▶ _Supplied information_
/---
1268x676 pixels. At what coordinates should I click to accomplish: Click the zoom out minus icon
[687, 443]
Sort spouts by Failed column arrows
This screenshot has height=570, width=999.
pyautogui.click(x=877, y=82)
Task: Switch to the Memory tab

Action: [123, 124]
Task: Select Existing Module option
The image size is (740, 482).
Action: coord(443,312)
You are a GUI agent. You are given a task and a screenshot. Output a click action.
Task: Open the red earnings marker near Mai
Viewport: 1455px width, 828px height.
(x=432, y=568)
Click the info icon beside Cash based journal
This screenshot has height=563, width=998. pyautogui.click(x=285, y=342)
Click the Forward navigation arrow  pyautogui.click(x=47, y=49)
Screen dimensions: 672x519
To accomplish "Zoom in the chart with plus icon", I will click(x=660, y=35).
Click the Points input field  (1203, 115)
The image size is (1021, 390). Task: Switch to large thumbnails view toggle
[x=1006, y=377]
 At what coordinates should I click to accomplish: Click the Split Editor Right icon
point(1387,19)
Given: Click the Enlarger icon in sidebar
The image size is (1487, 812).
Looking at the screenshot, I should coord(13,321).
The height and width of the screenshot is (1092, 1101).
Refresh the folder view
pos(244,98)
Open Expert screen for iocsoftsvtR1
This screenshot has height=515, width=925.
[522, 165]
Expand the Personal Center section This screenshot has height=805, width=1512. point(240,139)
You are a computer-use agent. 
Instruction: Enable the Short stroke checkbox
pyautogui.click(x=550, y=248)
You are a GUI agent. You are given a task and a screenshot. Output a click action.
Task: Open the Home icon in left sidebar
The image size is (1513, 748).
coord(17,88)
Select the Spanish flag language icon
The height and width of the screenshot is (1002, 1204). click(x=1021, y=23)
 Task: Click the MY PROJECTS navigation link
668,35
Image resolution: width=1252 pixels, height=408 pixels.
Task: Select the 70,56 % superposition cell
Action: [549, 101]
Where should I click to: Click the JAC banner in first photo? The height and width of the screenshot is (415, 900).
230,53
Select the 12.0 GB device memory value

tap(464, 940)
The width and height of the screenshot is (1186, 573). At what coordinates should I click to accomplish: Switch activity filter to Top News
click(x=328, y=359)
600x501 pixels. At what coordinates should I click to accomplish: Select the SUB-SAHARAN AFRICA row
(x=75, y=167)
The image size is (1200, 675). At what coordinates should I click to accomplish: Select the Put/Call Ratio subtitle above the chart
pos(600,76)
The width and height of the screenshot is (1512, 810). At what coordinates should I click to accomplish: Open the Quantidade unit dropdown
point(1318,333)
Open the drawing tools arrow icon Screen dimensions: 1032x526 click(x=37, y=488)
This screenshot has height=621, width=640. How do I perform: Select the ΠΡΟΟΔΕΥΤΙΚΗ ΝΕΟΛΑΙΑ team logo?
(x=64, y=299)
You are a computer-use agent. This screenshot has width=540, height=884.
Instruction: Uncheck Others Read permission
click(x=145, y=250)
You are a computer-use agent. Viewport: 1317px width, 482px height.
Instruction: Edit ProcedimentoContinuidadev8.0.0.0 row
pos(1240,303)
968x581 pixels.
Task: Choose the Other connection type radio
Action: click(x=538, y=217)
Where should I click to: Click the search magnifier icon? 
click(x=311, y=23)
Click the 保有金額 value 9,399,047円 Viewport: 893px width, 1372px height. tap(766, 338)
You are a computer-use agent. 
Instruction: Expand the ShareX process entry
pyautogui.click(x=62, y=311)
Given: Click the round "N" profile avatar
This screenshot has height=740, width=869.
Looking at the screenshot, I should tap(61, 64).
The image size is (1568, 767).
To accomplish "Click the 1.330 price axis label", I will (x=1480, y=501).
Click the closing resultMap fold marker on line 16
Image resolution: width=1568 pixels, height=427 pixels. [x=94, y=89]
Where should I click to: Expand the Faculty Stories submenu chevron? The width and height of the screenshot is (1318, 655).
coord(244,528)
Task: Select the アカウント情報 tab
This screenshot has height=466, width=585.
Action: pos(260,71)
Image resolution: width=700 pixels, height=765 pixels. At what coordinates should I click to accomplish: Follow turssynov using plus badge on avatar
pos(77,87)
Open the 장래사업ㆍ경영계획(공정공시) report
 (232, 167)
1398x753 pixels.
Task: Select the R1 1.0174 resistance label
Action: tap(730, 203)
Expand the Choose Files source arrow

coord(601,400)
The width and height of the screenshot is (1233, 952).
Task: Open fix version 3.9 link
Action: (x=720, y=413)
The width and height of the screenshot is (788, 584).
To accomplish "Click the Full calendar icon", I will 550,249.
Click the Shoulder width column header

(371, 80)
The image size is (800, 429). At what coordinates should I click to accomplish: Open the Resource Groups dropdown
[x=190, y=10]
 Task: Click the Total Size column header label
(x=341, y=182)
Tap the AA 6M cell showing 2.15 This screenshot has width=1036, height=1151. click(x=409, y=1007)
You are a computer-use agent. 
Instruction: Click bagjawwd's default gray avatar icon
\---
▶ _Task requirements_
The material is to be written out once more, exactly and in full.

▶ _Answer to this problem_
1268x676 pixels. At what coordinates should I click to accomplish: Click the zoom out minus icon
[687, 443]
Sort spouts by Failed column arrows
This screenshot has height=570, width=999.
pyautogui.click(x=877, y=82)
Task: Switch to the Memory tab

Action: [123, 124]
Task: Select Existing Module option
The image size is (740, 482).
Action: coord(443,312)
You are a GUI agent. You are given a task and a screenshot. Output a click action.
Task: Open the red earnings marker near Mai
Viewport: 1455px width, 828px height.
(x=432, y=568)
Click the info icon beside Cash based journal
This screenshot has height=563, width=998. pyautogui.click(x=285, y=342)
Click the Forward navigation arrow  pyautogui.click(x=47, y=49)
Screen dimensions: 672x519
To accomplish "Zoom in the chart with plus icon", I will click(x=660, y=35).
Click the Points input field  (1203, 115)
The image size is (1021, 390). Task: Switch to large thumbnails view toggle
[x=1006, y=377]
 At what coordinates should I click to accomplish: Click the Split Editor Right icon
point(1387,19)
Given: Click the Enlarger icon in sidebar
The image size is (1487, 812).
Looking at the screenshot, I should coord(13,321).
The height and width of the screenshot is (1092, 1101).
Refresh the folder view
pos(244,98)
Open Expert screen for iocsoftsvtR1
This screenshot has height=515, width=925.
[522, 165]
Expand the Personal Center section This screenshot has height=805, width=1512. point(240,139)
You are a computer-use agent. 
Instruction: Enable the Short stroke checkbox
pyautogui.click(x=550, y=248)
You are a GUI agent. You are given a task and a screenshot. Output a click action.
Task: Open the Home icon in left sidebar
The image size is (1513, 748).
coord(17,88)
Select the Spanish flag language icon
The height and width of the screenshot is (1002, 1204). click(x=1021, y=23)
 Task: Click the MY PROJECTS navigation link
668,35
Image resolution: width=1252 pixels, height=408 pixels.
Task: Select the 70,56 % superposition cell
Action: [549, 101]
Where should I click to: Click the JAC banner in first photo? The height and width of the screenshot is (415, 900).
230,53
Select the 12.0 GB device memory value

tap(464, 940)
The width and height of the screenshot is (1186, 573). At what coordinates should I click to accomplish: Switch activity filter to Top News
click(x=328, y=359)
600x501 pixels. At what coordinates should I click to accomplish: Select the SUB-SAHARAN AFRICA row
(x=75, y=167)
The image size is (1200, 675). At what coordinates should I click to accomplish: Select the Put/Call Ratio subtitle above the chart
pos(600,76)
The width and height of the screenshot is (1512, 810). At what coordinates should I click to accomplish: Open the Quantidade unit dropdown
point(1318,333)
Open the drawing tools arrow icon Screen dimensions: 1032x526 click(x=37, y=488)
This screenshot has height=621, width=640. How do I perform: Select the ΠΡΟΟΔΕΥΤΙΚΗ ΝΕΟΛΑΙΑ team logo?
(x=64, y=299)
You are a computer-use agent. This screenshot has width=540, height=884.
Instruction: Uncheck Others Read permission
click(x=145, y=250)
You are a computer-use agent. Viewport: 1317px width, 482px height.
Instruction: Edit ProcedimentoContinuidadev8.0.0.0 row
pos(1240,303)
968x581 pixels.
Task: Choose the Other connection type radio
Action: click(x=538, y=217)
Where should I click to: Click the search magnifier icon? 
click(x=311, y=23)
Click the 保有金額 value 9,399,047円 Viewport: 893px width, 1372px height. tap(766, 338)
You are a computer-use agent. 
Instruction: Expand the ShareX process entry
pyautogui.click(x=62, y=311)
Given: Click the round "N" profile avatar
This screenshot has height=740, width=869.
Looking at the screenshot, I should tap(61, 64).
The image size is (1568, 767).
To accomplish "Click the 1.330 price axis label", I will (x=1480, y=501).
Click the closing resultMap fold marker on line 16
Image resolution: width=1568 pixels, height=427 pixels. [x=94, y=89]
Where should I click to: Expand the Faculty Stories submenu chevron? The width and height of the screenshot is (1318, 655).
coord(244,528)
Task: Select the アカウント情報 tab
This screenshot has height=466, width=585.
Action: pos(260,71)
Image resolution: width=700 pixels, height=765 pixels. At what coordinates should I click to accomplish: Follow turssynov using plus badge on avatar
pos(77,87)
Open the 장래사업ㆍ경영계획(공정공시) report
 (232, 167)
1398x753 pixels.
Task: Select the R1 1.0174 resistance label
Action: tap(730, 203)
Expand the Choose Files source arrow

coord(601,400)
The width and height of the screenshot is (1233, 952).
Task: Open fix version 3.9 link
Action: (x=720, y=413)
The width and height of the screenshot is (788, 584).
To accomplish "Click the Full calendar icon", I will 550,249.
Click the Shoulder width column header

(371, 80)
The image size is (800, 429). At what coordinates should I click to accomplish: Open the Resource Groups dropdown
[x=190, y=10]
 Task: Click the Total Size column header label
(x=341, y=182)
Tap the AA 6M cell showing 2.15 This screenshot has width=1036, height=1151. click(x=409, y=1007)
You are a computer-use agent. 
Instruction: Click bagjawwd's default gray avatar icon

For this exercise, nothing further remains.